The most basic difference is that a bipolar transistor requires current at the control terminal (the base lead), whereas a mosfet requires none. However, there are advantages to both in different situations.
You generally cannot substitute a bipolar transistor for a fet, because the circuit will not be designed to supply the required base current.
MOSFETs have three leads, a source, a gate, and a drain. Bipolar transistors also have three leads, but they are called emitter, base, and collector. These leads roughly correspond to one another, ie, the emitter is like the source, the base is like the gate, and the collector is like the drain. Making the base (gate) more positive (for NPN and N-MOSFETs) or negative (for PNP or P-MOSFETs) with respect to the emitter (source) causes more current to flow from collector (drain) to emitter (source).
This terminology is totally confusing, and, sadly, you just have to get used to it if you want to talk about these things.
MOSFETs are used to construct CMOS devices, and are thus the main transistor component to microprocessors. They are also good for constructing huge power transistors, which are easier to control due to the lack of required gate current.

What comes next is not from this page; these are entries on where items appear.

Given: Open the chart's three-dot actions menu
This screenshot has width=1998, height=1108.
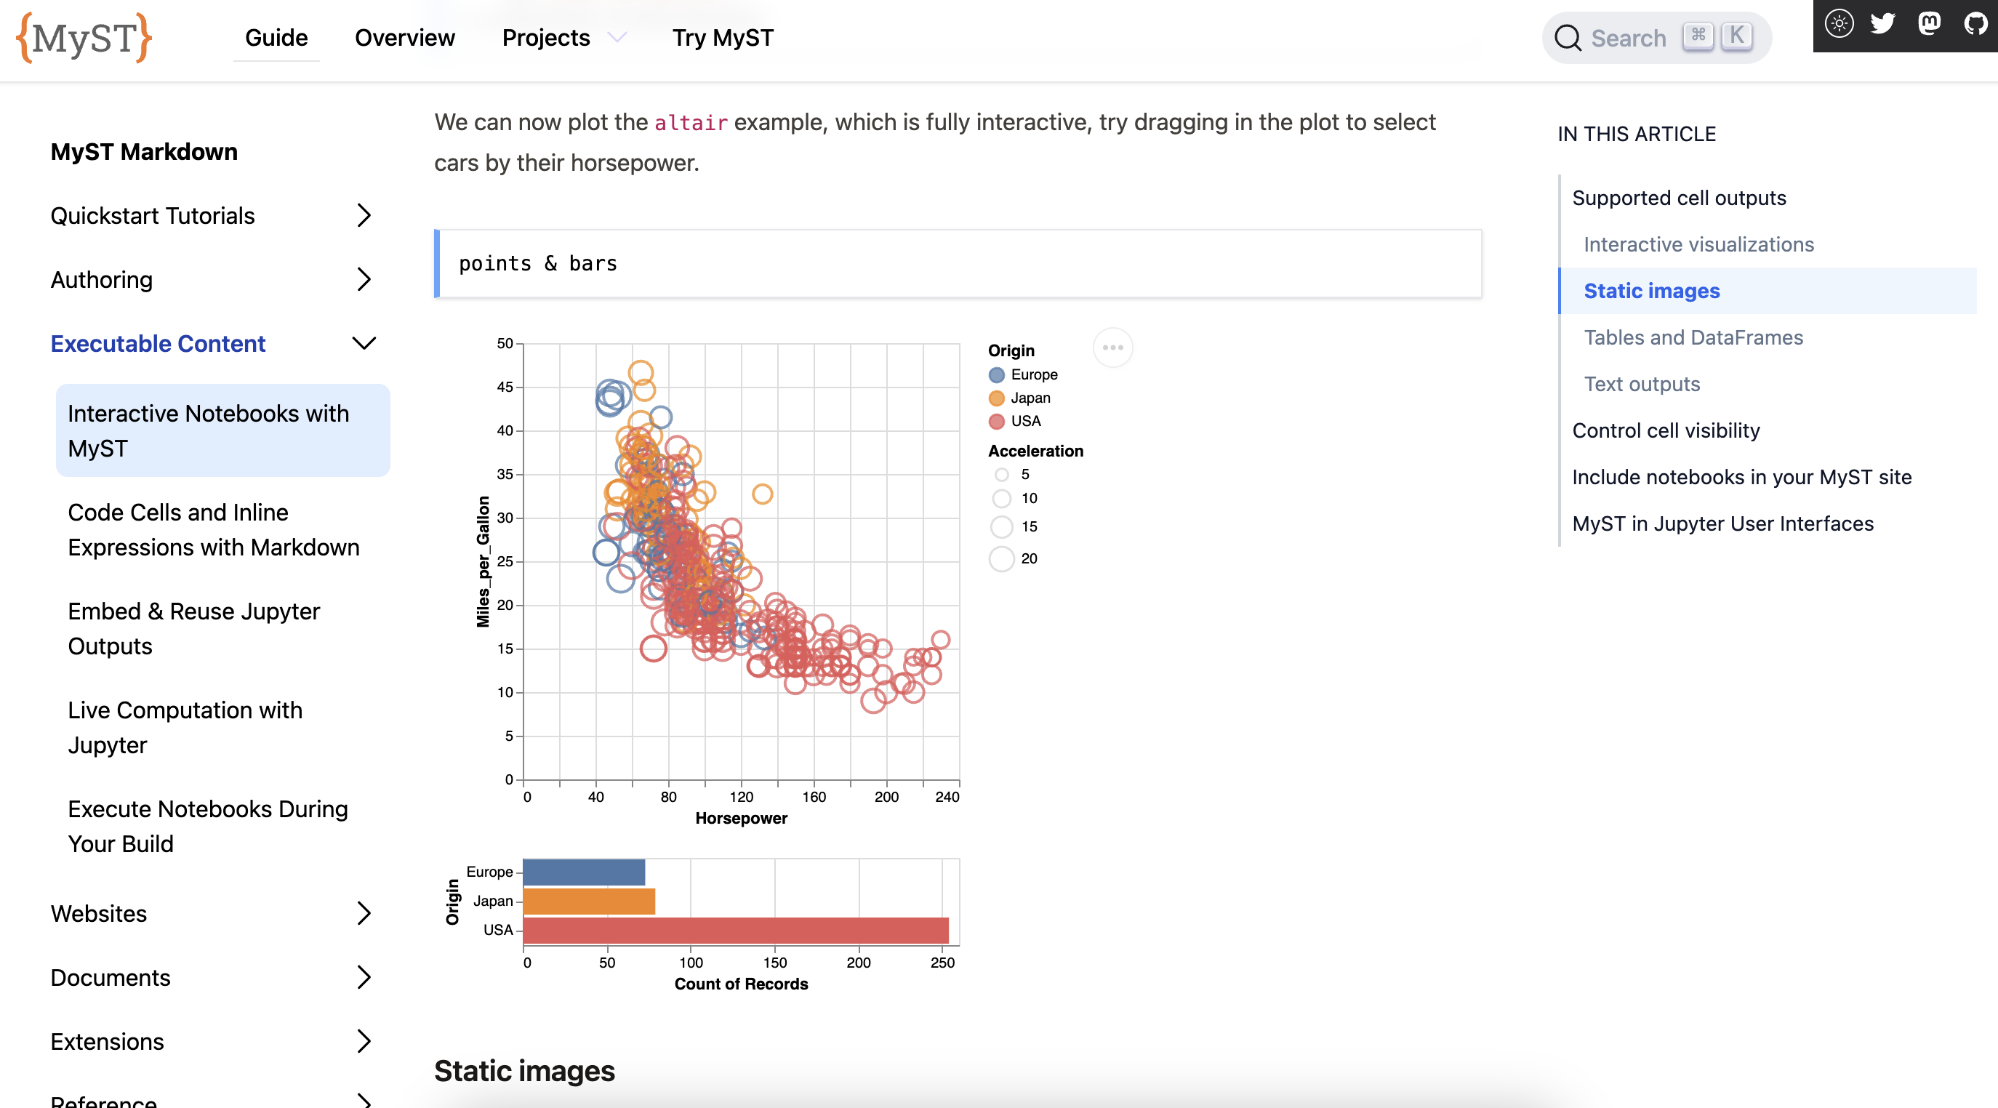Looking at the screenshot, I should point(1112,347).
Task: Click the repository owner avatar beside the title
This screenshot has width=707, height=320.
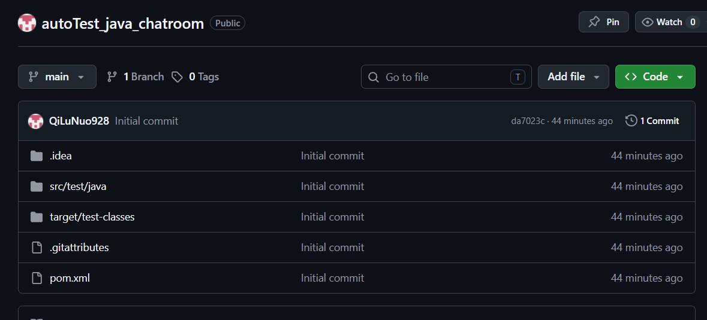Action: [27, 23]
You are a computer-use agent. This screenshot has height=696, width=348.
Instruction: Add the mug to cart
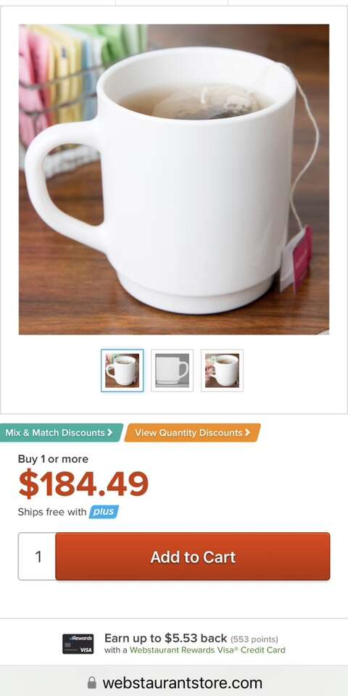[x=193, y=557]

Bipolar transistors are generally more useful for analog design, where the lower noise, more easily predicted voltage requirements, and lower control voltages are useful.
For a FET, the electrostatic field of charges on the control terminal (the gate) is used to moderate the output. MOSFETs have a silicon oxide layer that insulates the gate from the charge. JFETs use a reverse-biased PN junction's depletion region to isolate the gate from the source and drain. For bipolar transistors, the movement of charges across PN junctions controls the output.